[Screenshot grounding data]
# # # # #
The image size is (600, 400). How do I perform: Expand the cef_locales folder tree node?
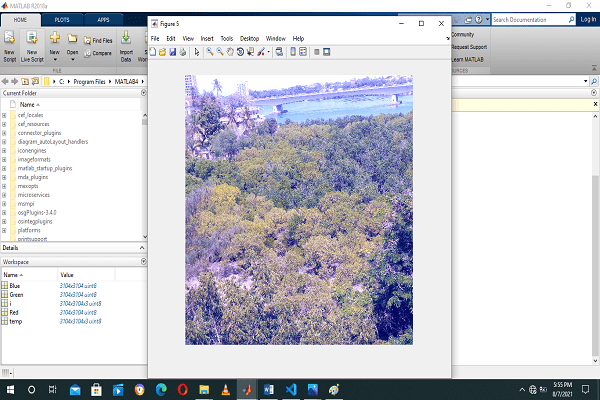click(5, 116)
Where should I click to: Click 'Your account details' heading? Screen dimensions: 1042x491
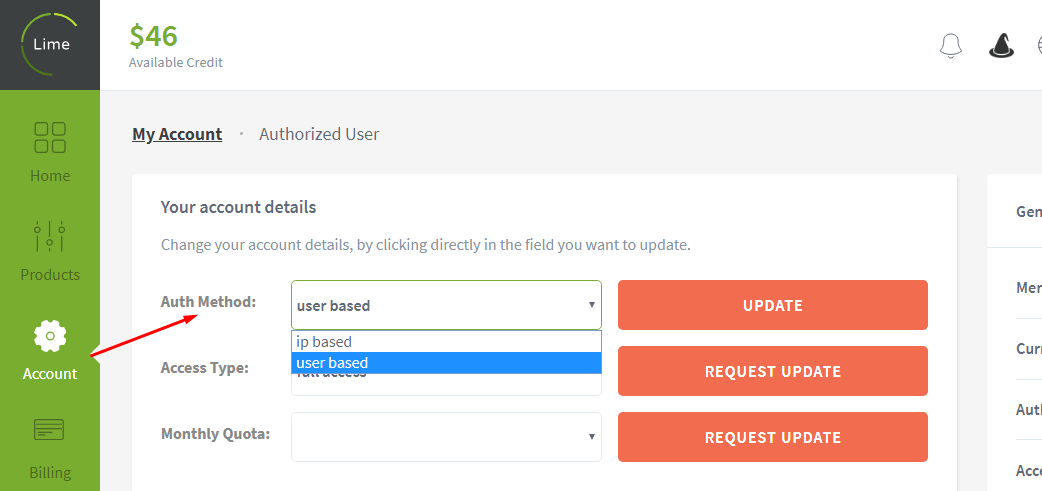(x=238, y=208)
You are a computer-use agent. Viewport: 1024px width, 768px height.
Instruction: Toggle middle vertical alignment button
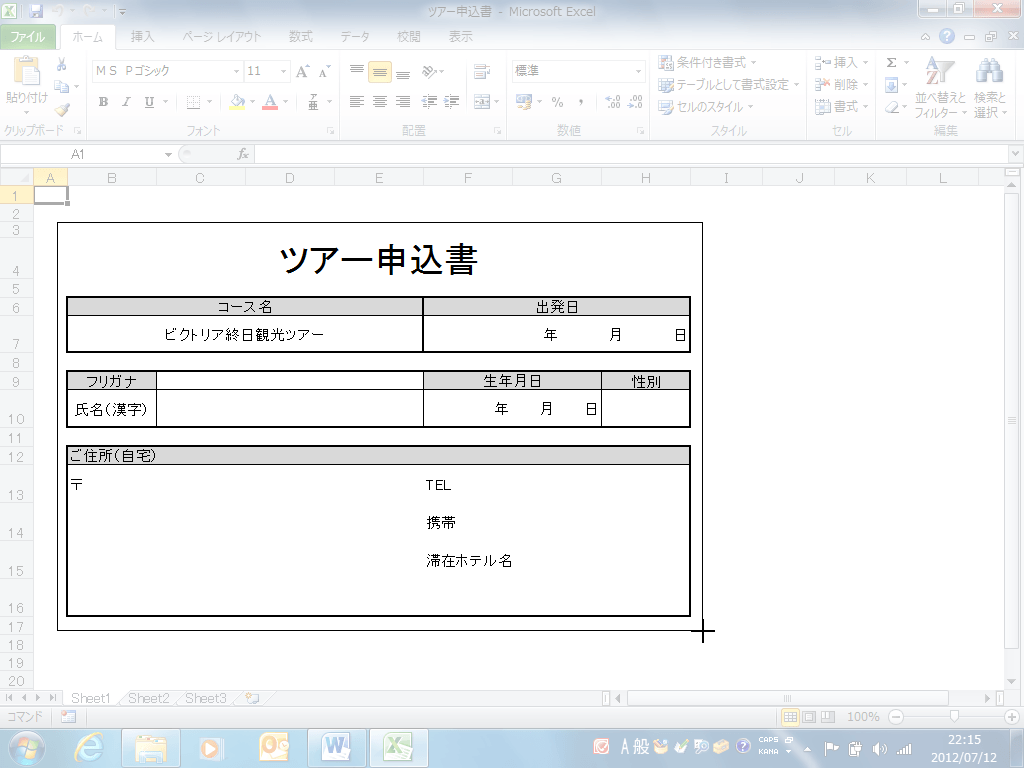point(380,72)
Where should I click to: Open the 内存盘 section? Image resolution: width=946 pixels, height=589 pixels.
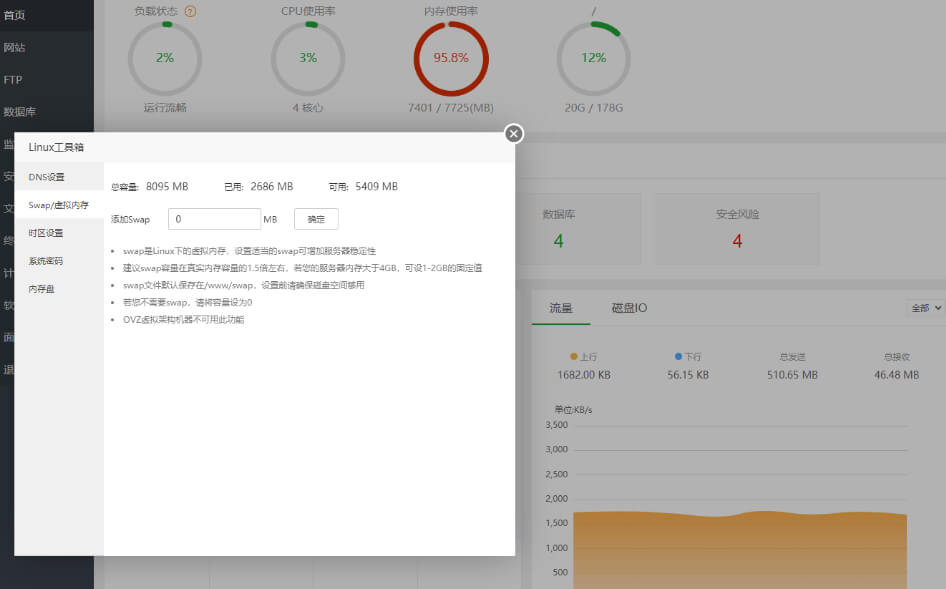(42, 289)
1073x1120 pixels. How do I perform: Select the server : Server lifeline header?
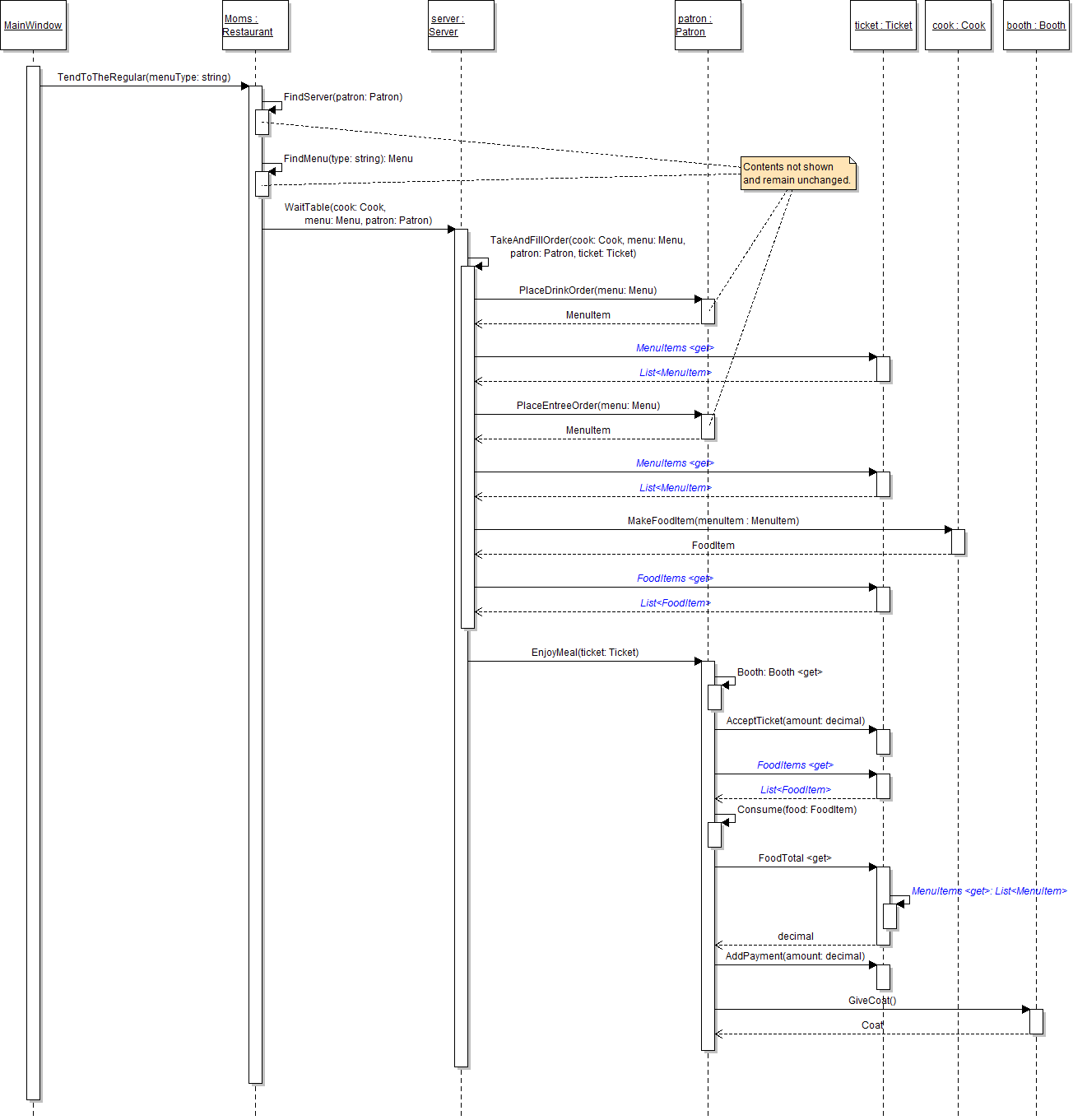coord(461,26)
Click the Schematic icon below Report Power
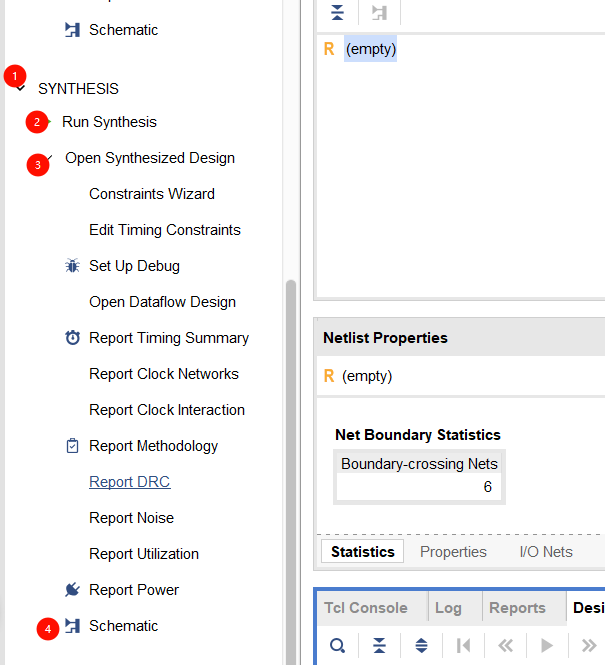The height and width of the screenshot is (665, 605). click(72, 626)
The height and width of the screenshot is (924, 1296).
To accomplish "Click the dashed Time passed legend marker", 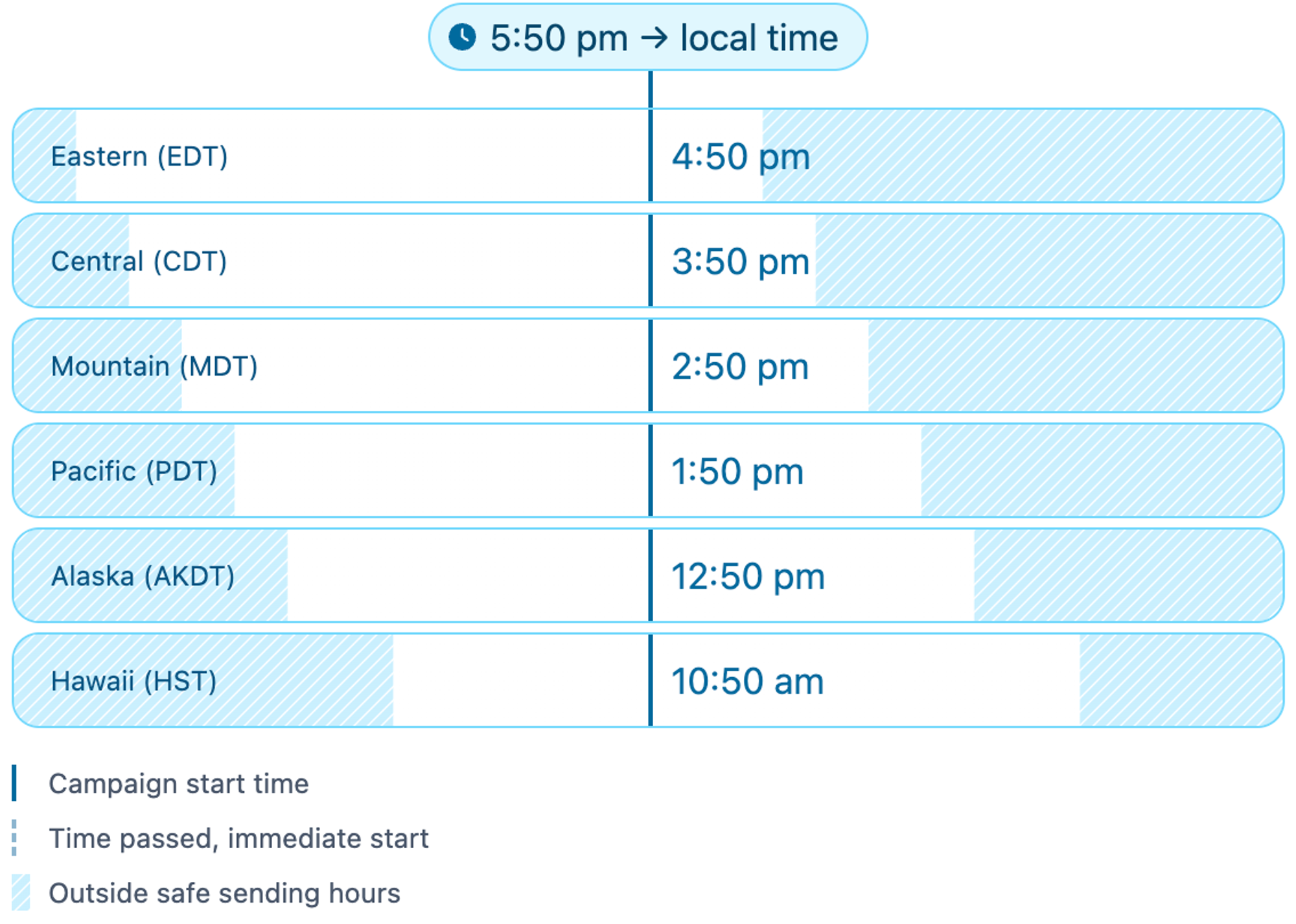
# # # # #
Reproduce exactly the lines that run from the line holding "The height and width of the screenshot is (924, 1296)." through the final line of the entries, and omit every picture.

The height and width of the screenshot is (924, 1296).
To accomplish "Click the dashed Time passed legend marker", 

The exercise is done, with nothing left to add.